Cheers


Starting out, I want to make it clear that I’m not suggesting anyone cut drinking out of their life, necessarily. What’s important is that we are aware of alcohol’s impact on our health. For a lot of people, drinking remains a challenge. They track their food, exercise regularly and get good rest. Yet, they continue to struggle. Most of us don’t realize that the unsubstantial amount of liquid in that glass, can, or bottle has more punch than meets the eye. 

Alcohol is a countermeasure to fitness. Alcohol is a countermeasure to fitness. I say again, alcohol is a countermeasure to fitness. It contributes to dehydration, high caloric intake, and poor sleep.  Alcohol consumption is associated with poor decision making, and can ruin your motivation. I’m not only speaking of alcohol at the abuse level. You don’t have to be intoxicated to be negatively impacted by the beer, wine, or liquor in your system. Beyond the immediate drawbacks, there are peripheral complications associated with drinking. When we go out for margaritas, are we paring the drinks with healthy foods? Not likely. Nothing goes better with a cold margarita than some chips and queso, right? How do you feel the next day after enjoying Happy Hour? Even if you didn’t drink to excess, it’s likely that you took one look at your gym bag and said, “not today.” Stacked up, the side effects of having a few drinks after work start to look pretty dangerous. Please know that I’m not out to vilify social drinking. It is important, though, to look honestly at the cost of our decisions.

I have a friend whose drinking habits line up somewhere in the light-to-moderate category. He just doesn’t drink much and when he’s done, he’s done. He said that one of the differences he’s found between his habits and those of his friends is when they go out, he has a drink, but they start drinking. It’s a subtle difference, but if you were to describe a night out, would you mention the time you had a drink, or the time you started drinking? No one plans on making a bad decision, but if we don’t plan on making good decisions, we may lose by default. 

So, how do we plan better? I understand that there can be a lot of social pressure to keep up with those around you. Many people aren’t comfortable being the only one at a work function or a holiday party without a drink. So, here are some tips:

·       Water first. Alcohol dehydrates you. Make a deal with yourself that you’ll match a glass of water with each serving of whatever it is your drinking. The important part of the bargain is that water goes first. You’ll find that you will drink a little less.

·       Know your portions. Do you know what an actual serving of wine looks like? Make sure you’re making your own drinks and try to avoid sugary mixers. 
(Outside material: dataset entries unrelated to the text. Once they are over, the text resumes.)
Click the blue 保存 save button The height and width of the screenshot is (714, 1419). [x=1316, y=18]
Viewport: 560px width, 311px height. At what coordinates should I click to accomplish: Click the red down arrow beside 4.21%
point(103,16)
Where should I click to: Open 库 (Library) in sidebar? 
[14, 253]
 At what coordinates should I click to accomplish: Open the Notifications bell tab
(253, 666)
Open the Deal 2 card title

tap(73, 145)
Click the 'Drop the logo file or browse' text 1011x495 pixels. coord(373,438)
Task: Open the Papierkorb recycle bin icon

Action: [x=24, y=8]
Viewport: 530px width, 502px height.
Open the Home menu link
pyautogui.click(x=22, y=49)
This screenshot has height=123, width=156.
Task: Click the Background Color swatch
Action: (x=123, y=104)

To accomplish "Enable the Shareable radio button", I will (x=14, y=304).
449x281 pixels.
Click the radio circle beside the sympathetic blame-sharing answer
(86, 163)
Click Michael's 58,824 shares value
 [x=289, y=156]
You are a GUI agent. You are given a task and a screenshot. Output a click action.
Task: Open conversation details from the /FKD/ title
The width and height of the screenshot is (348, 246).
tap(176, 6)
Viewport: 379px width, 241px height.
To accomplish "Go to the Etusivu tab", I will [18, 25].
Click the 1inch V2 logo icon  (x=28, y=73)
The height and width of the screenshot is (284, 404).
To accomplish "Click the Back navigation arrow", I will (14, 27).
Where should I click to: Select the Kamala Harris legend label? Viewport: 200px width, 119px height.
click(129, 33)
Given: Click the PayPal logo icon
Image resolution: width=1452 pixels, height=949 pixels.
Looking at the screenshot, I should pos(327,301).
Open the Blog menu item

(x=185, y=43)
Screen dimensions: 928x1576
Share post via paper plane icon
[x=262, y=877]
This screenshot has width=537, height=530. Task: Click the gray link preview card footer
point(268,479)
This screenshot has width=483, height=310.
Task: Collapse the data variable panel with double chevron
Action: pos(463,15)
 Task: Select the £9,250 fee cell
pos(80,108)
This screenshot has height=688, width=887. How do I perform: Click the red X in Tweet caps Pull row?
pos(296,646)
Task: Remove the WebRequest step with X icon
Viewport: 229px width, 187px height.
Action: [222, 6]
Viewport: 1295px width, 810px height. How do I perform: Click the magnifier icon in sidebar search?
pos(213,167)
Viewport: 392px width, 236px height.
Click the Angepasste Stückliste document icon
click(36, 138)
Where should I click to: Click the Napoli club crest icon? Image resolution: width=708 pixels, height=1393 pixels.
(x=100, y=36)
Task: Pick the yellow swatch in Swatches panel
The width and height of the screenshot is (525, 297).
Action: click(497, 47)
·       Be a good host, but don’t feel like you’ve got to keep up with anyone. People process alcohol based on a number of factors, such as body weight, age, and recent food consumption. You are not on the hook to match anyone, especially if you’re the host. The people you’re entertaining may only be going out once a week, while you’re engaging multiple times throughout the week. 

·       Know why you’re drinking. If you find that you only drink to excess, it may be time to talk to someone. If you find that you negotiate with yourself about your drinking, or attempt to set specific conditions, make sure you’re doing so for the right reasons. If you know that you need to perform on Saturday so you avoid alcohol on Tuesday, you’re thinking ahead. However, if you have a lot of, “I only drink when…” statements, you may be justifying your drinking. 

Allow me to reiterate a point. I want to toast to your health. The information we’ve explored here isn’t about the moral implications of drinking. It’s about awareness and impact. A big part of what we do at PT Fitness is talk about our Focus. Focus means knowing everything about yourself and how your decisions work with, or against, your stated goals of living a healthy lifestyle. Now that you know, take a minute and think through some of your habits. If you see an opportunity for an adjustment, take it. Apply the tips we discussed and see if you don’t feel a little more motivated, clear-headed, and ready for the day.